Could you copy the lines below exactly, leaving none out?

_EXERCISE INPUTS:_
******

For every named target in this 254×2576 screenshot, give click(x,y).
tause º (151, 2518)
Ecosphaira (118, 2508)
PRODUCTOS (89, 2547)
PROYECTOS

******

_YOUR SOLUTION:_
For every named target in this 254×2576 screenshot, give click(x,y).
tause º (151, 2518)
Ecosphaira (118, 2508)
PRODUCTOS (89, 2547)
PROYECTOS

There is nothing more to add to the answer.